The U.S. Court of Federal Claims, which holds nationwide jurisdiction over monetary claims against the federal government, saw total filings rise 9% to 2,244 cases in FY2025. Excluding the large volume of vaccine injury compensation cases, filings tied more directly to commercial and contract disputes — including federal contract claims, bid protests, patent and copyright disputes, and property takings — grew 8% to 943 cases, reflecting steady demand among businesses for this specialized forum when disputing federal procurement decisions or contract terms.

For companies that do business directly with the federal government, this court represents a critical, if often overlooked, venue for resolving commercial disputes with federal agencies.

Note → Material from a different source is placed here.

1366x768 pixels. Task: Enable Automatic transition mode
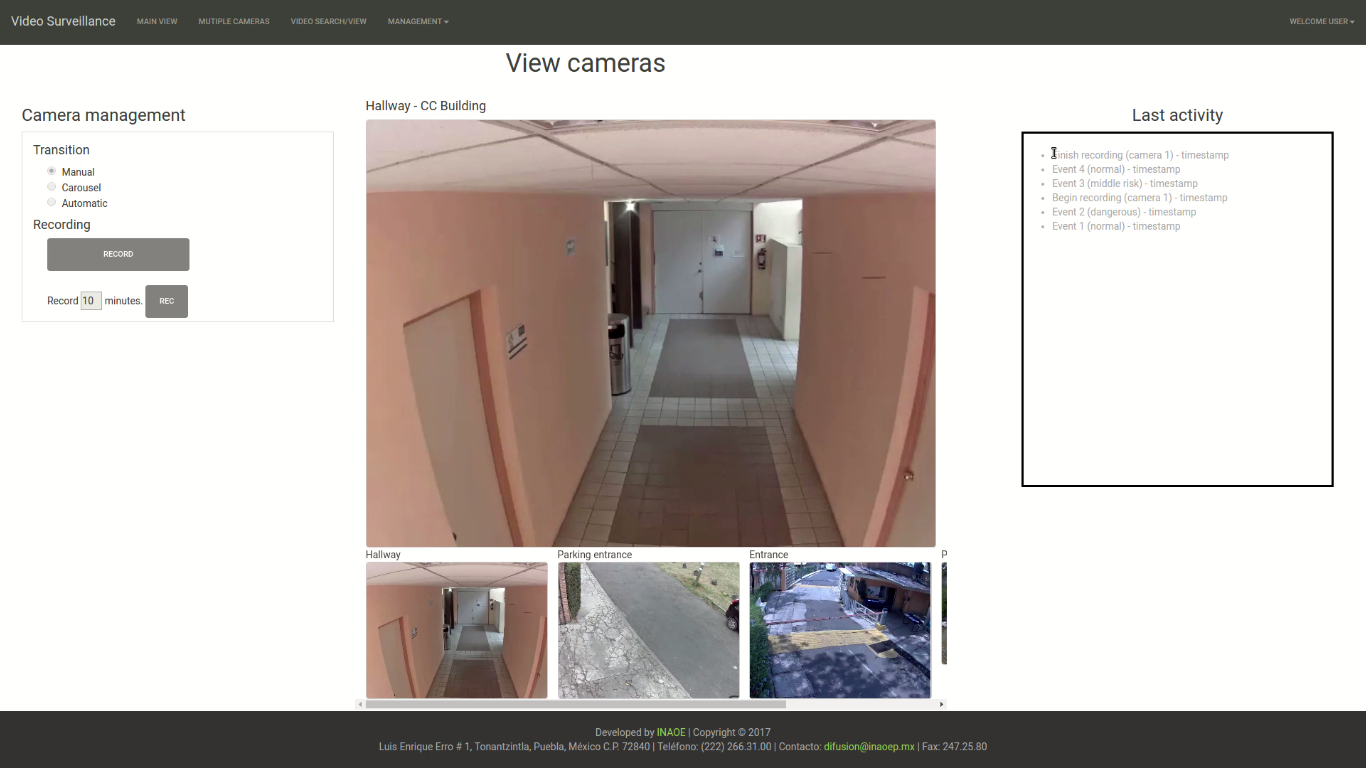(x=52, y=202)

The 8% growth in non-vaccine filings suggests that as federal contracting activity continues across sectors like defense, infrastructure, and technology procurement, the volume of resulting contract disputes and bid protests is rising in step, making familiarity with the Court of Federal Claims’ procedures increasingly relevant for government contractors navigating 2026’s regulatory and procurement landscape.

Court of Appeals and Case Resolution Statistics for US Business Litigation 2026

Appellate/Resolution Metric FY2025 Figure Year-Over-Year Change
Civil Appeals Filed (Regional Courts of Appeals) 22,812 +7%
Total Appellate Filings (All Types) 41,824 +5%
Civil Filings Per Authorized District Judgeship 448 Up from 430
Weighted Civil Filings Per Judgeship 534 Up 32 points
Contested Civil Trial Hearings 1,865 +14%

Source: Administrative Office of the U.S. Courts, Judicial Business of the United States Courts 2025.

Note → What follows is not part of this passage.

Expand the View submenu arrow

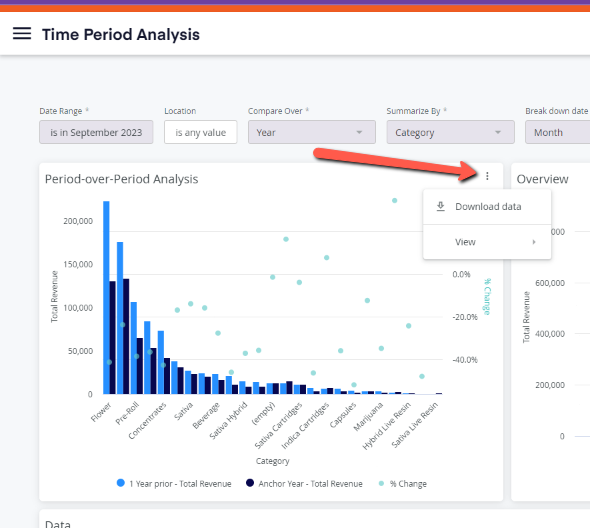(534, 242)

Civil appeals — a key indicator of how many federal business and commercial disputes escalate beyond a first-instance ruling — rose 7% to 22,812 filings in the regional U.S. Courts of Appeals during FY2025, contributing to an overall 5% increase in total appellate filings to 41,824. This growth, combined with a rise in civil filings per authorized judgeship from 430 to 448, indicates that federal judges are managing a genuinely heavier commercial and civil caseload than in the prior year, even as headline civil filing totals remain below their 2023 peak.

The 14% increase in contested civil trial hearings, reaching 1,865 nationally, further suggests that more business disputes are being pushed to actual trial rather than settling or being resolved through summary judgment, a trend worth watching closely for companies budgeting litigation costs and timelines for 2026. Combined with weighted civil filings per judgeship climbing to 534, this data paints a picture of a federal court system managing an increasingly resource-intensive mix of commercial cases, even as the raw number of new civil filings has moderated from its post-pandemic mass-tort-driven highs.

Disclaimer: This research report is compiled from publicly available sources. While reasonable efforts have been made to ensure accuracy, no representation or warranty, express or implied, is given as to the completeness or reliability of the information. We accept no liability for any errors, omissions, losses, or damages of any kind arising from the use of this report.